Exercício breve: Transcreva fielmente o trecho do texto sobre o feminismo classista que se inicia nas palavras que contêm "Subsídio ao 2º" e se encerra em "(Mariátegui, Reivindicações Feministas)".

Texto da página:
· · · ·

Subsídio ao 2º ENOPES
2017
“A luta de classes, fato histórico e não a afirmação teórica, é refletida no nível do feminismo. As mulheres, como os homens, são reacionárias, centristas ou revolucionárias. Elas não podem, portanto, travar a mesma batalha juntas.” (Mariátegui, Reivindicações Feministas)
A construção do feminismo classista no Brasil hoje é um tema explosivo que vem gerando em diversas frentes de luta questionamentos, repulsa ou fortalecimento de um polo de mulheres combativas. Frente a uma sociedade fortemente marcada pelo conservadorismo patriarcal e pela mercantilização crescente do trabalho e do corpo da mulher, a luta feminista classista se demonstra uma necessidade inadiável. Apesar disso, tal construção bate de frente a um movimento feminista pequeno-burguês hegemônico e terá de se afirmar em uma dura convicção frente a uma “maioria” afundada em confusões teóricas, práticas e oportunistas, sob a pena de vencer ou se arruinar no pântano da luta fraticida (homens x mulheres) e/ou reformista.
Para nós este é um debate central hoje não só na UnB como no Brasil. Atualmente dentro da esquerda e principalmente dentro de círculos universitários é comum escutarmos a defesa da importância do movimento de gênero, assim como do movimento de classe. Isto é fundamental e básico, pois o feminismo e a liberdade sexual assim como a igualdade social são elementos essenciais para qualquer organização revolucionária. Apesar disso, são costumeiramente tratados de forma separada. Uma coisa é uma coisa, outra coisa é outra coisa. Pautas de classe (“salariais”) e pautas de gênero (“liberdade corporal”).

· · · ·

Itens brutos:
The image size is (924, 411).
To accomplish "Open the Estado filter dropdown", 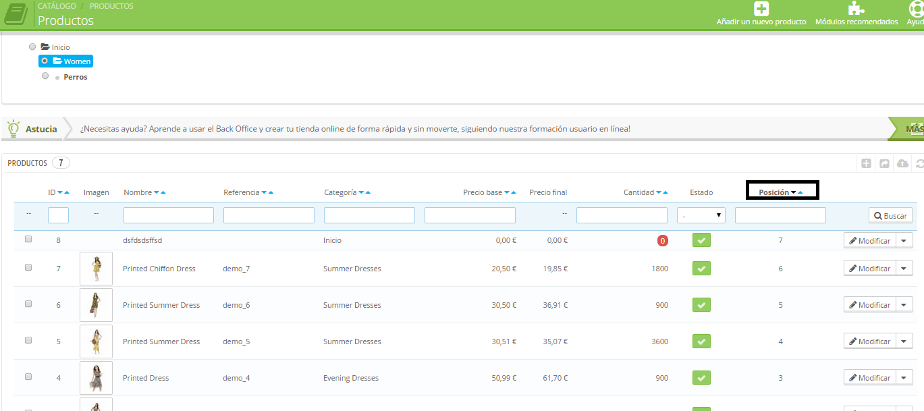I will pos(701,215).
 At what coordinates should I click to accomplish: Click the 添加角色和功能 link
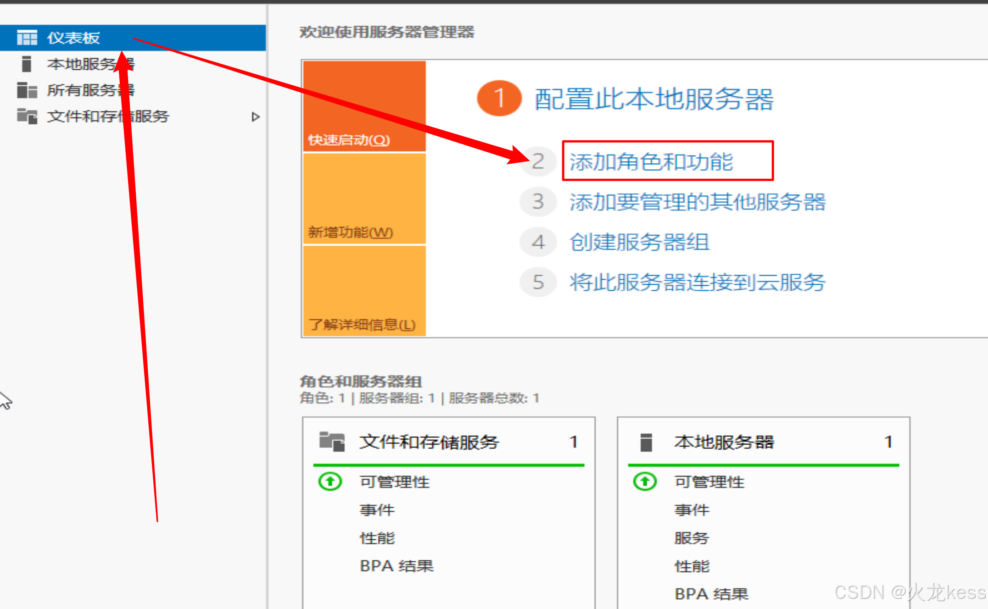coord(651,161)
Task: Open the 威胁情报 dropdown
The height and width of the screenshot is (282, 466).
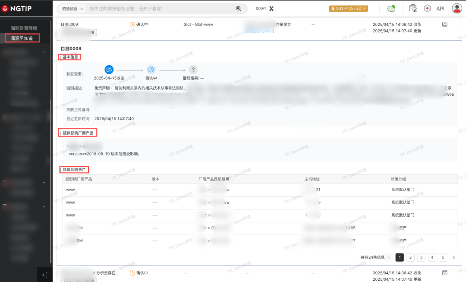Action: tap(72, 9)
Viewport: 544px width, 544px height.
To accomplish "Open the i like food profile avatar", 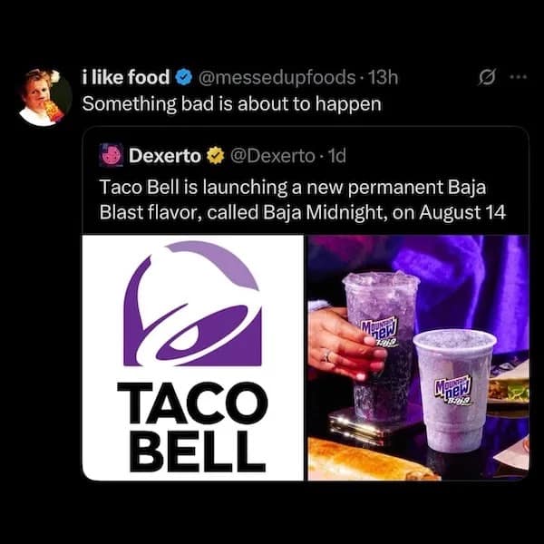I will 44,98.
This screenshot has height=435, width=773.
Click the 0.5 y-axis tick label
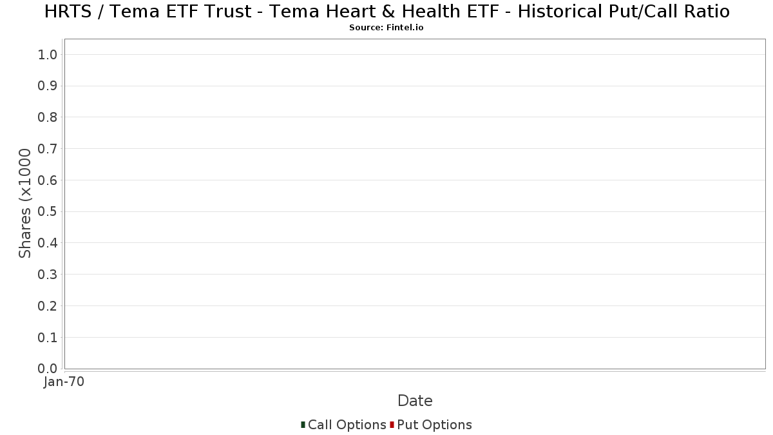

· · · ·

Resolução do problema:
Subsídio ao 2º ENOPES
2017
“A luta de classes, fato histórico e não a afirmação teórica, é refletida no nível do feminismo. As mulheres, como os homens, são reacionárias, centristas ou revolucionárias. Elas não podem, portanto, travar a mesma batalha juntas.” (Mariátegui, Reivindicações Feministas)